AI Consciousness Research: From OpenAI-o1 to Active Inference

Table of Links

1. Abstract and Introduction
2. Definitions
3. Literature Review
4. Argument Development
5. The AI Model’s Potential for Feeling During Inference
6. Conclusion and References

3 Literature Review

Our analysis draws upon a range of interdisciplinary literature that bridges machine learning, artificial intelligence, neuroscience, and philosophy of mind. The following key works inform our discussion:

• Relating Transformers to Models and Neural Representations of the Hippocampal Formation (Whittington et al., 2022): Whittington and Behrens explore the parallels between transformer architectures in AI and neural representations within the hippocampus, a region critical for memory and spatial navigation. They demonstrate that transformers can model spatial and sequential processing akin to biological systems, suggesting that AI models may replicate complex neural functions. • Active Inference: The Free Energy Principle in Mind, Brain, and Behavior (Parr et al., 2022): Parr, Pezzulo, and Friston introduce active inference and the free energy principle as frameworks for understanding cognition and behavior. They propose that systems act to minimize free energy by reducing the discrepancy between predictions and sensory inputs, providing a unifying theory for perception, action, and learning.

• Active Inference and Cooperative Communication: An Ecological Alternative to the Alignment View (Tison and Poirier, 2021): Tison and Poirier challenge the mental alignment view of cooperative communication, proposing instead an ecological approach where communication is an action-oriented process embedded within joint activities. They argue that communication functions to manage cooperative interactions by constructing shared affordances, rather than merely aligning mental states.

• Path Integrals, Particular Kinds, and Strange Things (Friston et al., 2023): Friston et al. present a path integral formulation of the Free Energy Principle (FEP), exploring how ’strange particles’—systems capable of inferring their own actions—can exhibit a form of sentience. This work provides a nuanced perspective on how internal states can model hidden external states, contributing to the discourse on the mechanisms underlying consciousness.

• Generative Models, Linguistic Communication, and Active Inference (Friston et al., 2020): Friston et al. present generative models capable of simulating linguistic communication between synthetic agents based on active inference principles.
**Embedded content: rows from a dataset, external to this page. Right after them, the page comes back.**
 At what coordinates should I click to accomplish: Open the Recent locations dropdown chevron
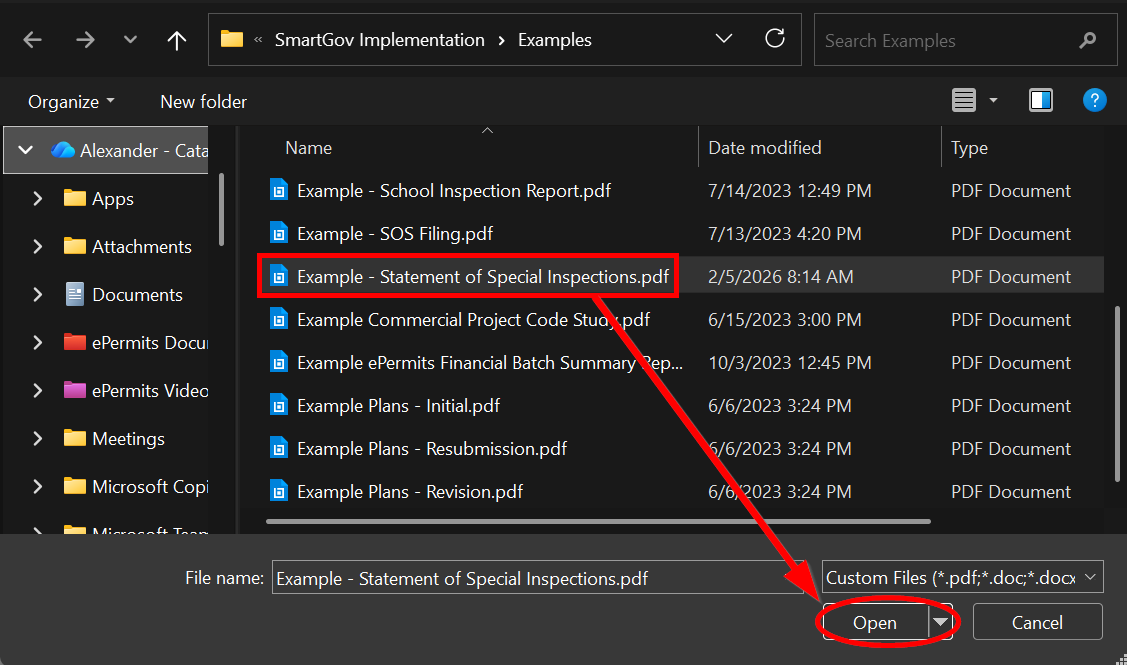[x=130, y=40]
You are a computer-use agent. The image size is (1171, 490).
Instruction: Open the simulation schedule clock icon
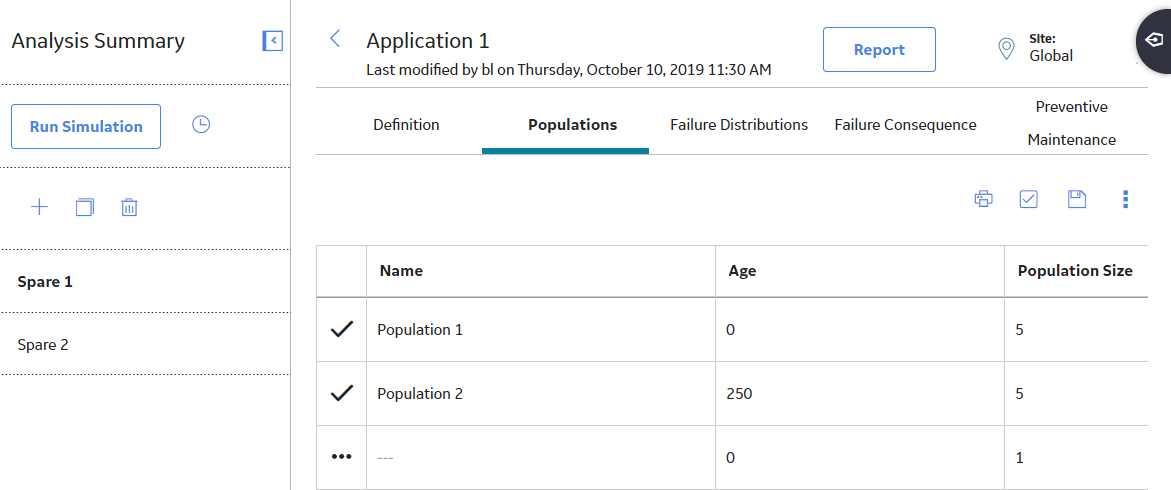pos(201,125)
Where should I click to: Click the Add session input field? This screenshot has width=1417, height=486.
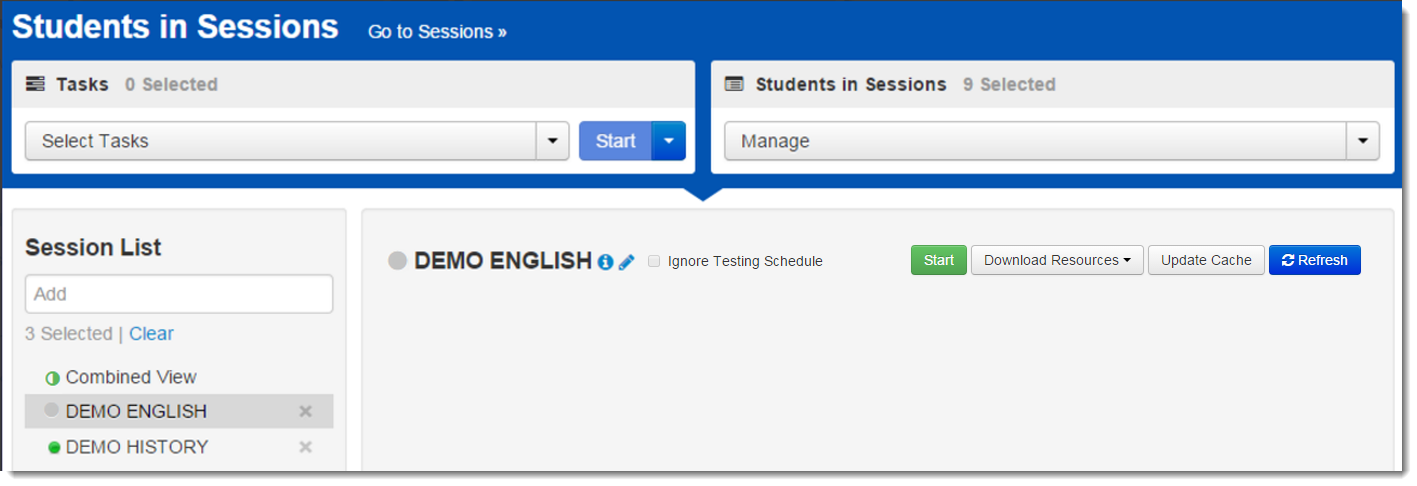click(x=179, y=294)
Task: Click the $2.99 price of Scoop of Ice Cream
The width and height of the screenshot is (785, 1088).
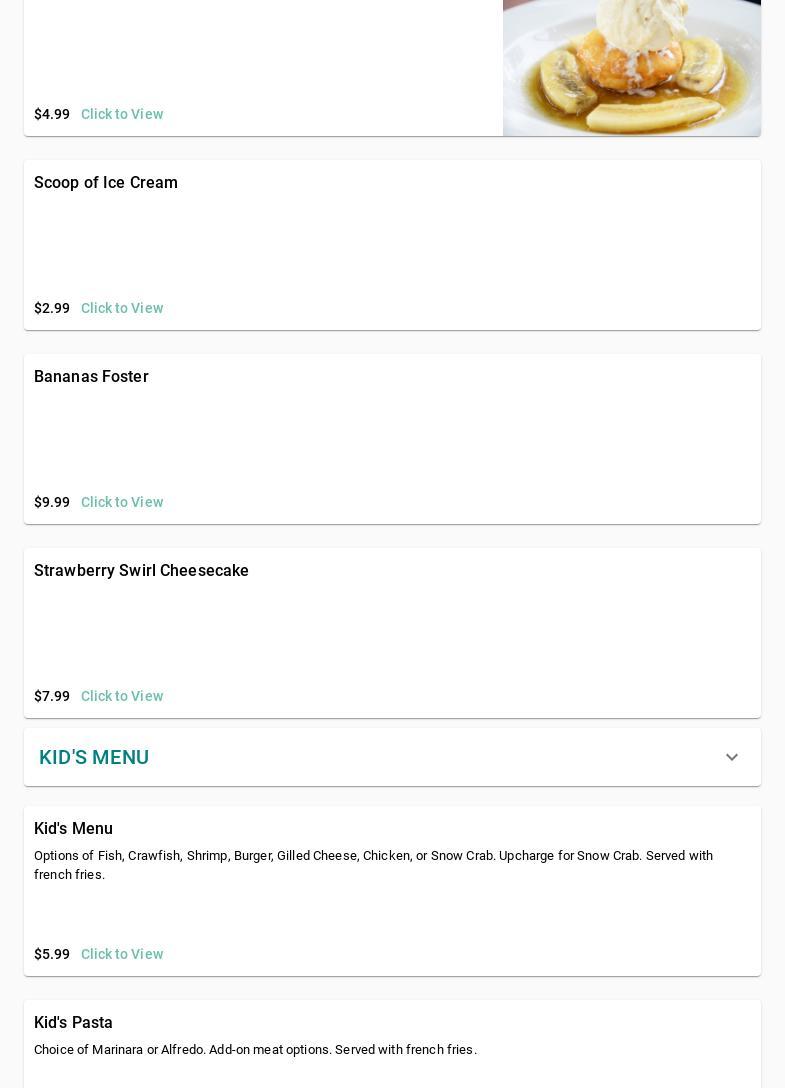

They demonstrate that complex language processing can emerge from message passing and variational inference, providing a biologically plausible explanation for linguistic communication.

• Thinking Through Other Minds: A Variational Approach to Cognition and Culture (Veissière et al., 2020): Veissière et al. apply active inference to social cognition and culture, proposing that cognition is fundamentally shaped by the need to minimize free energy in social contexts. They argue that social and cultural practices emerge as processes for optimizing free energy within groups, leading to shared cognitive frameworks.

• Qualia and Phenomenal Consciousness Arise from the Information Structure of an Electromagnetic Field in the Brain (Ward and Guevara, 2022): Ward and Guevara propose that qualia and phenomenal consciousness arise from the brain’s information structure, suggesting that subjective experience emerges from complex information structures analogous to electromagnetic fields. They suggest that these fields provide a material basis for subjective experience, integrating sensory information in a way that gives rise to consciousness.

• THERML: The Thermodynamics of Machine Learning (Alemi and Fischer, 2018): Alemi and Fischer present an information theoretic framework that parallels representation learning with thermodynamics. They discuss how AI systems like OpenAI-o1 may maximize predictive information while minimizing noise, providing a foundation for understanding complex information processing in machine learning and supporting the functionalist perspective on consciousness.

These works collectively inform our understanding of how AI architectures may parallel neural processes, how active inference provides a framework for cognition and consciousness, and how subjective experience may emerge from complex information structures. Additionally, they offer insights into the functionalist interpretation of consciousness, reinforcing the potential for AI sentience through functional equivalence and the emergence of phenomenological aspects.